◆ TEKST ŹRÓDŁOWY:

· · · ·

2. Niedziela Adwentu

Spójrz z nieba i popatrz ze swojego świętego, wspaniałego przybytku! Gdzież jest twoja żarliwość i twoja moc? Nawał twoich uczuć i twojego miłosierdzia? Nie stój na uboczu!

Ty wszak jesteś naszym ojcem, gdyż Abraham nas nie zna, a Izrael nas nie uznaje! Ty, Panie, jesteś naszym ojcem i naszym Odkupicielem. To jest twoje imię od wieków. Dlaczego dopuściłeś, Panie, że zboczyliśmy z twoich dróg a nasze serca znieczuliłeś na bojaźń przed tobą? Zwróć się znowu ku nam przez wzgląd na twoje sługi, na plemiona, które są twoją własnością! Dlaczego bezbożni wkroczyli do twojej świętości, nasi nieprzyjaciele podeptali twoją świątynię? Staliśmy się podobni do tych, nad którymi Ty nigdy nie panowałeś i którzy nie są nazywani twoim imieniem. Obyś rozdarł niebiosa i zstąpił, oby przed tobą zatrzęsły się góry, Jak ogień zapala chrust i powoduje, że kipi woda, oby było objawione twoje imię twoim nieprzyjaciołom, tak że narody będą drżeć przed tobą, Gdy czynisz dziwne rzeczy, których nie oczekiwaliśmy! Obyś zstąpił i zatrzęsły się góry przed tobą!   Iz 63,15-19 i 64,1-3

„Adwent jest w grudniu”! Pod tym hasłem nasz Kościół od lat podkreśla, aby poważnie potraktować okres Adwentu. Oczekiwania na Boże Narodzenie związane z okresem Adwentu nie powinien zaburzać fakt, że już w październiku w sklepach można znaleźć kalendarze adwentowe, dekoracje adwentowe, czekoladowe figurki Świętego Mikołaja i inne bibeloty. „Adwent” oznacza przygotowania do Świąt Bożego Narodzenia i towarzyszący im radosny nastrój i ma swoje miejsce w grudniu, a nie miesiące wcześniej.

Tekst kazania na drugą niedzielę Adwentu wydaje się nie pasować do tego. Najwyraźniej nie ma to nic wspólnego z typowymi bożonarodzeniowymi rytuałami. Nie brzmi to jak radość, a bardziej oskarżenie.

· · · ·

◆ DANE WEJŚCIOWE:
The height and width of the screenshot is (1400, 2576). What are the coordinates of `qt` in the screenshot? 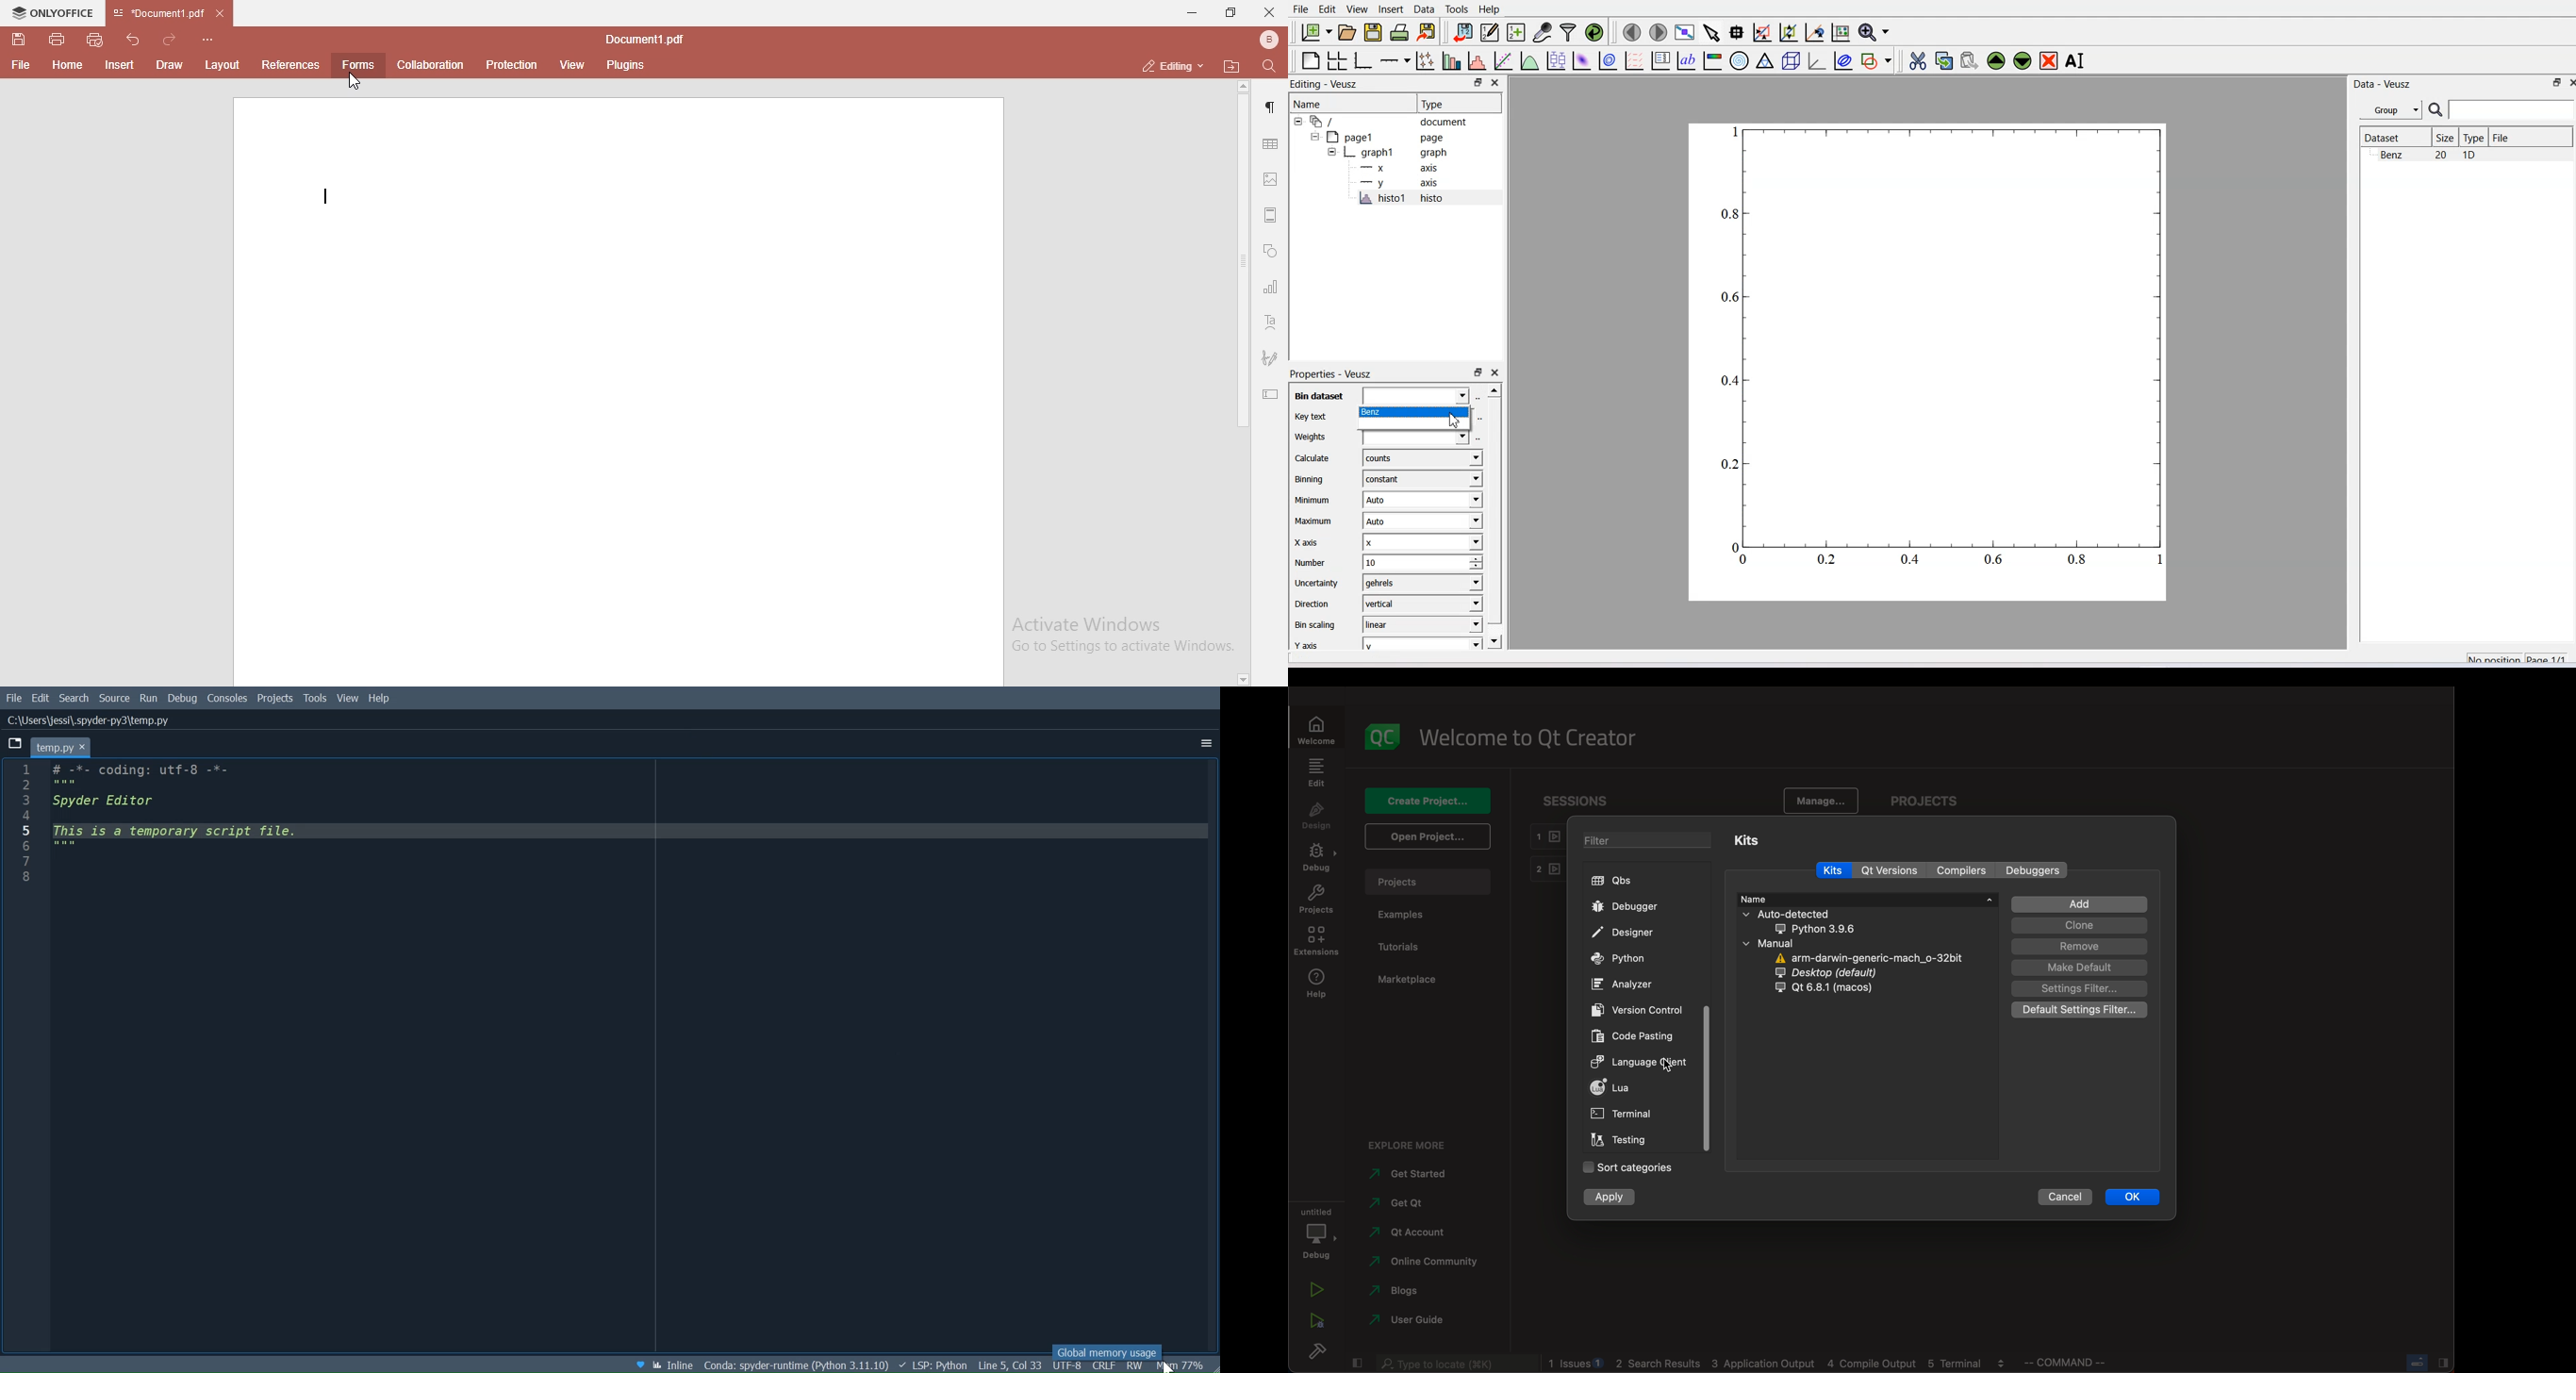 It's located at (1889, 870).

· · · ·

Streść w dwóch zdaniach tekst o drugiej niedzieli Adwentu.

◆ WYNIK: Tekst przytacza fragment oznaczony Iz 63,15-19 i 64,1-3, w którym lud wzywa Pana, swojego ojca i Odkupiciela, by spojrzał z nieba, zwrócił się ku nim i zstąpił, oraz skarży się, że zboczyli z jego dróg, a nieprzyjaciele podeptali jego świątynię. Następnie przypomina hasło Kościoła „Adwent jest w grudniu”, według którego przygotowania do Bożego Narodzenia mają swoje miejsce w grudniu, a nie miesiące wcześniej, i zauważa, że tekst kazania na tę niedzielę brzmi bardziej jak oskarżenie niż radość.